_Work item_.
Reproduce all the entries exactly and keep the pictures out.

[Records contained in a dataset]
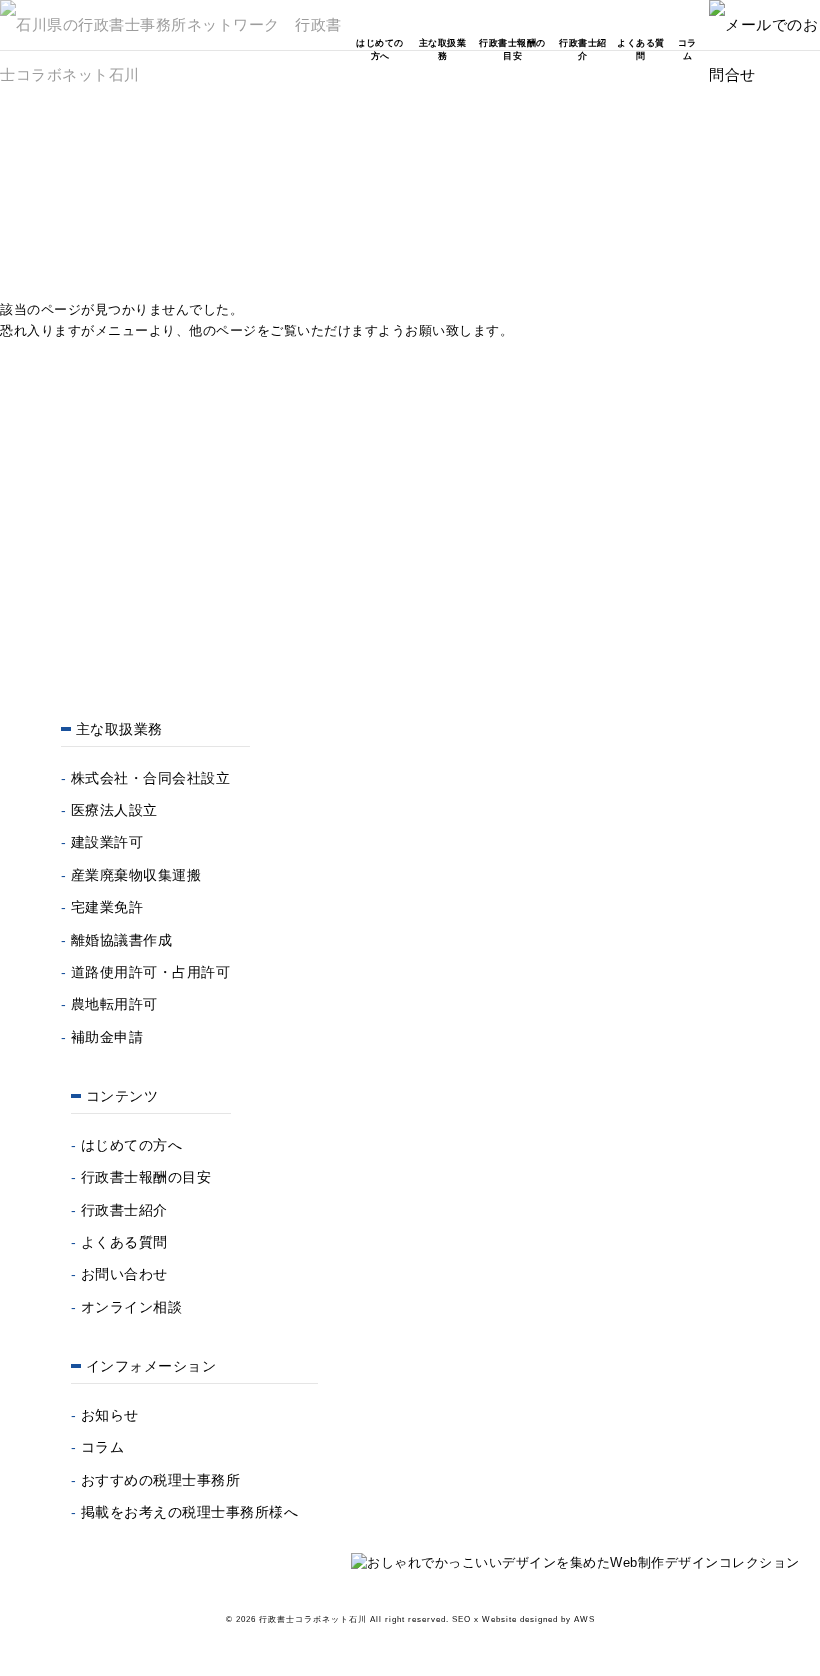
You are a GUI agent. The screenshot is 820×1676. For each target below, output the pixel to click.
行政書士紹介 (583, 49)
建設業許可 (107, 842)
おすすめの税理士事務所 (161, 1480)
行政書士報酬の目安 (512, 49)
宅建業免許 (107, 907)
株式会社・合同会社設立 (151, 778)
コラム (687, 49)
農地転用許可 (114, 1004)
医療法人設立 (114, 810)
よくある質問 (641, 49)
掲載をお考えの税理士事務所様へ (190, 1512)
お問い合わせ (124, 1274)
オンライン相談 (132, 1307)
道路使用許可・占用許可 (151, 972)
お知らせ (110, 1415)
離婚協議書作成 (122, 940)
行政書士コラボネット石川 (313, 1619)
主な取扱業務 (442, 49)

_Result of the task_.
You are a GUI agent. The screenshot is 820×1676. For each target below, output the pixel to click.
行政書士紹介 (583, 49)
建設業許可 (107, 842)
おすすめの税理士事務所 (161, 1480)
行政書士報酬の目安 (512, 49)
宅建業免許 (107, 907)
株式会社・合同会社設立 (151, 778)
コラム (687, 49)
農地転用許可 (114, 1004)
医療法人設立 (114, 810)
よくある質問 (641, 49)
掲載をお考えの税理士事務所様へ (190, 1512)
お問い合わせ (124, 1274)
オンライン相談 (132, 1307)
道路使用許可・占用許可 (151, 972)
お知らせ (110, 1415)
離婚協議書作成 (122, 940)
行政書士コラボネット石川 (313, 1619)
主な取扱業務 (442, 49)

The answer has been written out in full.